I get the following error: TypeError: Cannot read property "length" from undefined. (line 42, file "Code")

推荐答案

以下是可行的修改后的解决方案

Here is a modified solution that works

function espn_schedule() {
  var url = "http://www.espn.com/mlb/schedule/_/date/20180329";
  var content = UrlFetchApp.fetch(url).getContentText();
  var e = Parser.data(content).from('class="schedule has-team-logos align-left"').to('</tbody>').build();
  var res = [];
  //Logger.log(scraped[0])
  var temp = [];
  var away_ticker = "";
    var teams = Parser.data(e).from('<abbr title="').to('">').iterate();
    Logger.log(teams)
    var time = Parser.data(e).from('data-date="').to('">').iterate()
    Logger.log(time)

     for( var i = 0; i<teams.length ; i = i+2)
     {
       res[i/2] = []
       res[i/2][0] = teams[i]
       res[i/2][1] = teams[i+1]
       res[i/2][2] = new Date(time[i/2]).toLocaleTimeString('en-US')
     }
  Logger.log(res)
  var ss = SpreadsheetApp.getActiveSpreadsheet().getSheetByName("Schedule");
  ss.getRange(ss.getLastRow() + 1, 1, res.length, res[0].length).setValues(res);
}

修改说明:
1)由于您仅访问第一个表,因此在解析过程中无需进行迭代,只需获取第一个表即可.另外,由于仅获得第一个表,因此不需要使用forEach遍历每个元素.

Modification explained:
1) Since you access only the first table you don't need to iterate during parsing and just get the first table. Also, since you get just the first table, you don't need to use forEach to loop through each element.

var e = Parser.data(content)
        .from('class="schedule has-team-logos align-left"')
        .to('</tbody>')
        .build();   //Use build instead of iterate

2)您可以使用<abbr title="元素来刮除名称,而不是解析HTML链接来获取团队名称.此外,您可以遍历表中的所有团队名称以获得一组团队名称.

2) Instead of parsing the HTML link to get the team name, you can use <abbr title=" element to scrape the name. Furthermore, you can iterate over all the team names in the table to get an array of team names.

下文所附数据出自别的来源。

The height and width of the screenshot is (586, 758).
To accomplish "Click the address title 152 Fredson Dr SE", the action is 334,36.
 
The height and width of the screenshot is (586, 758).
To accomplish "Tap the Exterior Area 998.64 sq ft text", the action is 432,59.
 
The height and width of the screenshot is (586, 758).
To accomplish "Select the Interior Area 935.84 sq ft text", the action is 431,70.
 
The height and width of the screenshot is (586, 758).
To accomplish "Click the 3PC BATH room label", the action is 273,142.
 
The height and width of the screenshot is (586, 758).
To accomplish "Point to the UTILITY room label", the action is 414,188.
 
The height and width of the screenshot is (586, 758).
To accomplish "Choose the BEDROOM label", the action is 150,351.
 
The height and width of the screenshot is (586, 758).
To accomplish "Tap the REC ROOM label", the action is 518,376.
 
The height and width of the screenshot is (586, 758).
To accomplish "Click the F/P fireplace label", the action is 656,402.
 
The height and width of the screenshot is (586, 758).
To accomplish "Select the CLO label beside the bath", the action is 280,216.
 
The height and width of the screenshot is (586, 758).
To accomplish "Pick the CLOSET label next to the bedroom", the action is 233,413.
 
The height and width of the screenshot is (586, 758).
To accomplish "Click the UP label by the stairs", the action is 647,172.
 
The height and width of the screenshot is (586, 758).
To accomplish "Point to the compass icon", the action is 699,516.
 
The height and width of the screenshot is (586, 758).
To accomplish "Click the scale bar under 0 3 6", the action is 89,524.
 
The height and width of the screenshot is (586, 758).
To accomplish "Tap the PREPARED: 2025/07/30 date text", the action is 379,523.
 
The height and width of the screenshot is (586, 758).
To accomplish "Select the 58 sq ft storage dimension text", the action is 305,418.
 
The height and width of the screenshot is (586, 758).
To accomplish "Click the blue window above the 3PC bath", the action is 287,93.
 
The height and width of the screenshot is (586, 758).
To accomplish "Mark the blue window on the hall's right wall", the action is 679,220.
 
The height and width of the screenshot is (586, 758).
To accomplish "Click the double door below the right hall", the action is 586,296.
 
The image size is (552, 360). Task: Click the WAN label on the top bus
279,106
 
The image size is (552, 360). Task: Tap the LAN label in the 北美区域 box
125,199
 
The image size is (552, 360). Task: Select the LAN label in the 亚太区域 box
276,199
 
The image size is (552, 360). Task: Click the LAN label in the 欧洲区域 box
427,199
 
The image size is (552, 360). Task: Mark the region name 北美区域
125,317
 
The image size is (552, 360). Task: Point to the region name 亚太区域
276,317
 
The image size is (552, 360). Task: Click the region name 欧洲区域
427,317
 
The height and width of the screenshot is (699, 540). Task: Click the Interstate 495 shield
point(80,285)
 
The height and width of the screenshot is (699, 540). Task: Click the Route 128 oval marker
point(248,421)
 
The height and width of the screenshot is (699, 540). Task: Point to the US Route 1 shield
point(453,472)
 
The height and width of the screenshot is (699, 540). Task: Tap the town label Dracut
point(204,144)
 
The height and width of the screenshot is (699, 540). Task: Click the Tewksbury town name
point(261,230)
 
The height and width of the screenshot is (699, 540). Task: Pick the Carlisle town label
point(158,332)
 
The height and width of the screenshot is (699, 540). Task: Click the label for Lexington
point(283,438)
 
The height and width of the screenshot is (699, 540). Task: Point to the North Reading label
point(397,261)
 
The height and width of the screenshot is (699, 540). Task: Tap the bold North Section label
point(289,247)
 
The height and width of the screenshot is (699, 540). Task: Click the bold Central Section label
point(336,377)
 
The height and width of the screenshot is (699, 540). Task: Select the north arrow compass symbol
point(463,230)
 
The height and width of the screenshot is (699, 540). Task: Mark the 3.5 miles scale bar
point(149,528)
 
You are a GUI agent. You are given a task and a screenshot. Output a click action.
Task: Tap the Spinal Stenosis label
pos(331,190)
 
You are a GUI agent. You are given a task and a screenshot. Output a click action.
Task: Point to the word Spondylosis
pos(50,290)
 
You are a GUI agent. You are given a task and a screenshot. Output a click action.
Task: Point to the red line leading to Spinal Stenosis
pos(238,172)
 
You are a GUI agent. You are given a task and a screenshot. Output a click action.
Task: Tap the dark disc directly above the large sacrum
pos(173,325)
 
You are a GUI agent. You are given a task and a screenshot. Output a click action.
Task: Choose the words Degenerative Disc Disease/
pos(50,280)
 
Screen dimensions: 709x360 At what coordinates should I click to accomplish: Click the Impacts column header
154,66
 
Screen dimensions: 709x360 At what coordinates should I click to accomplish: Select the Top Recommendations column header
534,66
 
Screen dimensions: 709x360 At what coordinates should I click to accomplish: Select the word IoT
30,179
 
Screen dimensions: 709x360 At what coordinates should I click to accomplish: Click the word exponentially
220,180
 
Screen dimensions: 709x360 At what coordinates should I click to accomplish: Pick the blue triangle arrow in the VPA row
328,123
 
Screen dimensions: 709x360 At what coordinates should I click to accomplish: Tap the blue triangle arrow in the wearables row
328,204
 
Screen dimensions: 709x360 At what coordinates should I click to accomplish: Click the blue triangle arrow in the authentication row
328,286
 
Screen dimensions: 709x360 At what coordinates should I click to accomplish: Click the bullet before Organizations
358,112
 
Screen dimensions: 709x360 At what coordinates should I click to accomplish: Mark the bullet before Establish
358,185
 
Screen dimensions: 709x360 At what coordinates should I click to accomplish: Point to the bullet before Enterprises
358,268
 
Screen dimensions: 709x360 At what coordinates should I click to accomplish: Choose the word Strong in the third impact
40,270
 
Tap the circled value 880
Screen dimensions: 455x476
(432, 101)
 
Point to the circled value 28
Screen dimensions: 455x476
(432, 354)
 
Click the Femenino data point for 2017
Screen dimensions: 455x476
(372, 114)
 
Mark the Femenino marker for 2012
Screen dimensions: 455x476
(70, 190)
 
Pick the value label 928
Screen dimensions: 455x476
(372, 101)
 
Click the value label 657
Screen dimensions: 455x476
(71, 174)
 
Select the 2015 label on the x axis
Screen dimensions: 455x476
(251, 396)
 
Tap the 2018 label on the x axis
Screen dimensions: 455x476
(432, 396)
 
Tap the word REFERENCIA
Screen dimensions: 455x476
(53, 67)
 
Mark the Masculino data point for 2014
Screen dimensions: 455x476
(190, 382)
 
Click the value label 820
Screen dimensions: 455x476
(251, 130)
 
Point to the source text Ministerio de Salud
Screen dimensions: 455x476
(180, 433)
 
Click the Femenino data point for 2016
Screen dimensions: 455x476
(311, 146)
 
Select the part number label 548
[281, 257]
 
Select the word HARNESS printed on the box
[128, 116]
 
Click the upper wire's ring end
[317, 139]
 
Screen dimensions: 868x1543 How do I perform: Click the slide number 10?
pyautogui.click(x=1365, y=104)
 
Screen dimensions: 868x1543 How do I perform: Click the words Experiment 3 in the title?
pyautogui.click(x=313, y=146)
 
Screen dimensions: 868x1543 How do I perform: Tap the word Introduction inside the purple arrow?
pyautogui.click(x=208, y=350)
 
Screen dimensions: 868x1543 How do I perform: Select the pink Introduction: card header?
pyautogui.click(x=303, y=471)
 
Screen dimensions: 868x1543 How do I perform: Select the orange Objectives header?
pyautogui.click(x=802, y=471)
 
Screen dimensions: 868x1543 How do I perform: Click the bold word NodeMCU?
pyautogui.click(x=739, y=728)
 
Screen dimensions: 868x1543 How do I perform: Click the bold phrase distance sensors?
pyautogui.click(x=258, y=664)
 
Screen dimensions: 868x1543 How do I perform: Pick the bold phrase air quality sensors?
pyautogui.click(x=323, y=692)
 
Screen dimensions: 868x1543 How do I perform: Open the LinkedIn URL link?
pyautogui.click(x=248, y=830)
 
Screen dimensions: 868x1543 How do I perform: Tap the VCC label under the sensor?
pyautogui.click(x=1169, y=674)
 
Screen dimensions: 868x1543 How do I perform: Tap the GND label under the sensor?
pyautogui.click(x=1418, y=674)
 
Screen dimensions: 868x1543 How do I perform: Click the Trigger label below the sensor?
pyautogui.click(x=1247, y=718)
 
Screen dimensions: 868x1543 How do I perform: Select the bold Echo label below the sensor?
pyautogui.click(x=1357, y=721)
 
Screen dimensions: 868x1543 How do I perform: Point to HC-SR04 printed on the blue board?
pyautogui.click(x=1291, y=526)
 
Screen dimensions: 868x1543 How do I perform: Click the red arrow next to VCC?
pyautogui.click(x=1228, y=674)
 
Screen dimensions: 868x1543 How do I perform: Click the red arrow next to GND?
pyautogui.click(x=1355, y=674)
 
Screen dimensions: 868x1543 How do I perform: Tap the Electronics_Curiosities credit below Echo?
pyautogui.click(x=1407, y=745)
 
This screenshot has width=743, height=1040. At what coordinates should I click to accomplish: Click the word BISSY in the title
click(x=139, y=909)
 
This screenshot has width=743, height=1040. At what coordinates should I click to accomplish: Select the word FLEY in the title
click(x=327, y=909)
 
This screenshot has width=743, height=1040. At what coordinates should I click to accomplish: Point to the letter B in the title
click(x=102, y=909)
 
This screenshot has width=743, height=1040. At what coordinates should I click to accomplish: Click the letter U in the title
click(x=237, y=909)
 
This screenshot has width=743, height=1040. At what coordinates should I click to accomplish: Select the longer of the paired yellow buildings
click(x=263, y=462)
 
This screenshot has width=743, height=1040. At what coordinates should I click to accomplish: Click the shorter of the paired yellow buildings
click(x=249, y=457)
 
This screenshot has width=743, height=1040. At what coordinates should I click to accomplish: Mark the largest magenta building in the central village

var teams = Parser.data(e).from('<abbr title="').to('">').iterate();

3)与上述修改类似,您可以通过使用data-date标记来获取时间.这为您提供了可以由Date()类读取的日期.再次,我们遍历表格以获取所有时间

3) Similar to the above modification, you can get the time by using the data-date tag. This gives you date which can read by Date() class. Again, we iterate over the table to get all the times

var time = Parser.data(e).from('data-date="').to('">').iterate()

4)最后,我们使用for循环在称为res的数组中重新排列团队和时间.这样可以将数据直接插入到工作表中.

4) Finally, we use for loop to rearrange the teams and time in the array called res. This allows for inserting the data into the sheet directly.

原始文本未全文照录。